**Goal:**
Copy out the rows word for word, beginning with the row that contains "Where should I click to: Share" and ending with the row that contains "click(x=401, y=57)". Include both of these rows.

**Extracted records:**
-- Start --
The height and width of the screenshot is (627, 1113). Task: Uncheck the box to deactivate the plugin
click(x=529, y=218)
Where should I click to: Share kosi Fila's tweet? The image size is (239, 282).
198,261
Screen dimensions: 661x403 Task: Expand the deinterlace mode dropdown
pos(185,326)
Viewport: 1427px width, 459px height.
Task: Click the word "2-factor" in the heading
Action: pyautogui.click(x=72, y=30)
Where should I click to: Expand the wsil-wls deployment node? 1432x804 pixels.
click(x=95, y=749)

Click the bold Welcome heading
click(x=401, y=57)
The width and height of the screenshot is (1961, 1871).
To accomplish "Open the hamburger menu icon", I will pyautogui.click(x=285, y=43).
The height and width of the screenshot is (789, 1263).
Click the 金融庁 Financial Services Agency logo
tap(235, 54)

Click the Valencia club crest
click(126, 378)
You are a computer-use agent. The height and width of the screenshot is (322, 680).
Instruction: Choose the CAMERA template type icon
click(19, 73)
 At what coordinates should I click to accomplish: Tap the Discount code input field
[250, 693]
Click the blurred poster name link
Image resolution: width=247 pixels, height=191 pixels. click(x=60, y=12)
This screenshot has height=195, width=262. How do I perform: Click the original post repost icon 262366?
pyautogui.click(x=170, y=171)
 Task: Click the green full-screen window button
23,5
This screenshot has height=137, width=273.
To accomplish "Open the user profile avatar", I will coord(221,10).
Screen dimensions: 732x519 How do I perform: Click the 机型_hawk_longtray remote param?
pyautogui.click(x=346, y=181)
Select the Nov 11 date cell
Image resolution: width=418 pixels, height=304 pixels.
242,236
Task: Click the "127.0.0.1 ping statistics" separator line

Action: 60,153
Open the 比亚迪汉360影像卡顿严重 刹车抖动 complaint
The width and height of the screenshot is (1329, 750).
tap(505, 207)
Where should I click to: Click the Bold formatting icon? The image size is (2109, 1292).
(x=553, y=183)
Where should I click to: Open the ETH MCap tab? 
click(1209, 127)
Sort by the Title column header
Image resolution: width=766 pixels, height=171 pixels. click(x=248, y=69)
-- End --
**Result for this task:**
Where should I click to: Share kosi Fila's tweet? The image size is (239, 282).
198,261
Screen dimensions: 661x403 Task: Expand the deinterlace mode dropdown
pos(185,326)
Viewport: 1427px width, 459px height.
Task: Click the word "2-factor" in the heading
Action: pyautogui.click(x=72, y=30)
Where should I click to: Expand the wsil-wls deployment node? 1432x804 pixels.
click(x=95, y=749)

Click the bold Welcome heading
click(x=401, y=57)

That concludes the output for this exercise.